Well, it is only a thought experiment. Because I don’t think I would be able to set up anything in India, or in New York. I don’t see enough of my children, my cat, or my husband in England, not necessarily in that order. I’d like to do things in Europe if I were to expand. But if I were to return to India, I would do exactly what I’m doing at Darjeeling Express, because home cooks and housewives are not represented at the top-end Indian restaurants. Darjeeling Express is on the Michelin Guide at the moment; we’ve been in it right from the time we opened. That’s the kind of place I’d want to open, with home cooks working in them. We will serve ghar ka khana, which is itself so elevated in flavour and will be presented to you ungarnished.

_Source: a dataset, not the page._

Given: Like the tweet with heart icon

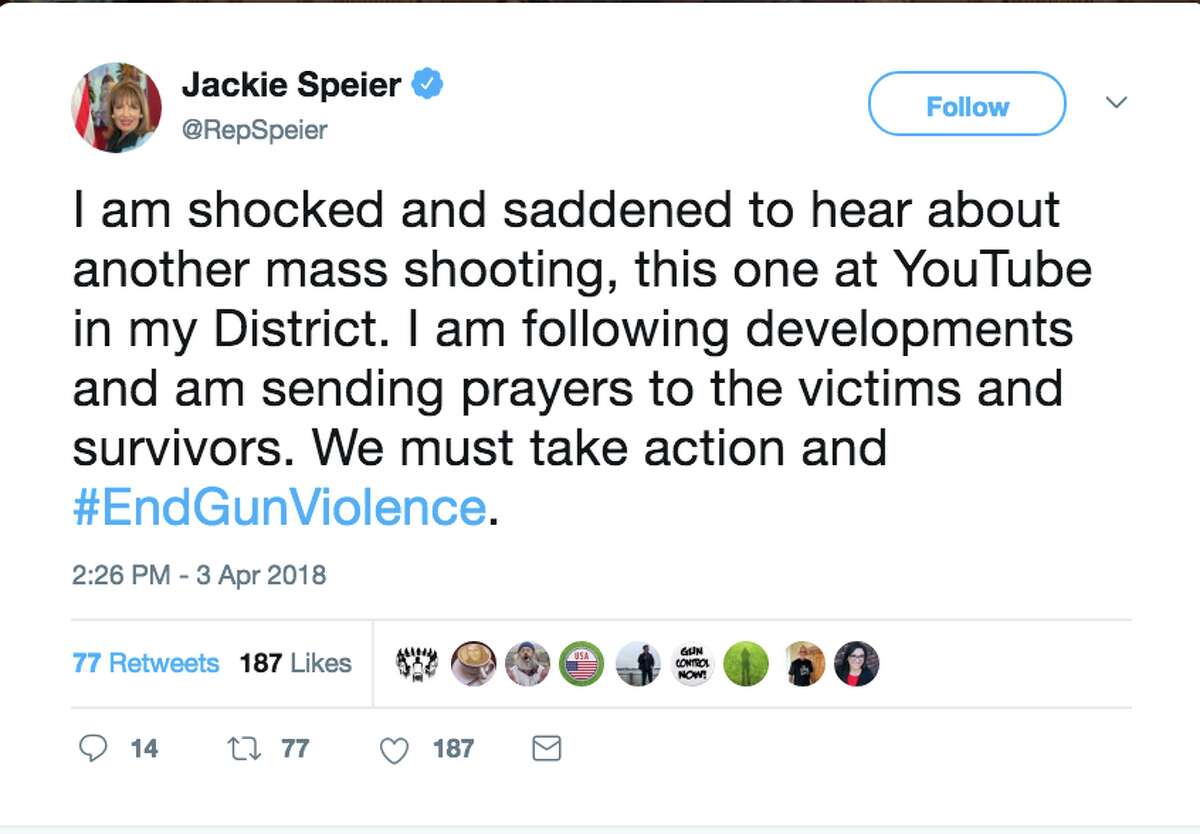Looking at the screenshot, I should tap(395, 749).
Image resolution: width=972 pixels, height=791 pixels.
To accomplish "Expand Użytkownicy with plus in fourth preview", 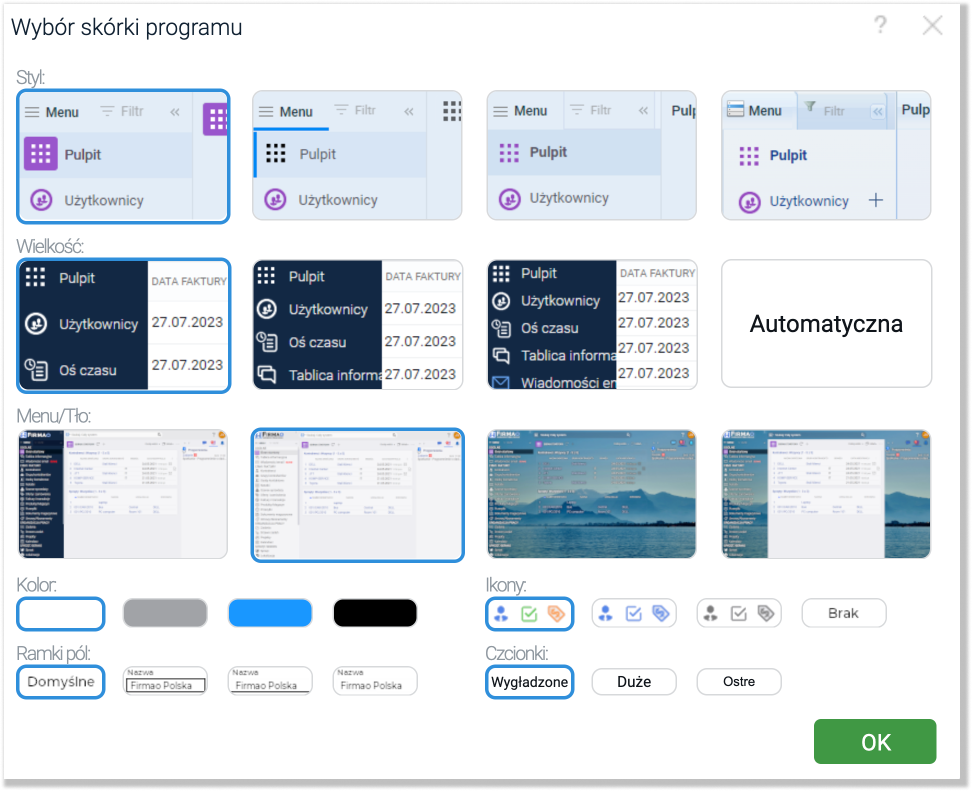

I will give you ghar ka khana without making it look French or putting all the flowers in the world on top of it. I am brown. My food is brown. So it wouldn’t be different from Darjeeling Express, because this is a passion project. I cannot take anything forward with a business mind or pragmatism. I am totally unfiltered. I cannot fake anything. I cannot open a restaurant that at some level I might be embarrassed by, that could make me feel awkward. I can’t talk about such a place with a similar force. I need to feel connected to every brick of my restaurant, to the people who cook there, to the food being prepared. Everything means something to me. This is the only way I can run a restaurant.

Asma Khan in conversation with Vir Sanghvi at the 2024 Jaipur Literature Festival. | Image courtesy: Edelman India.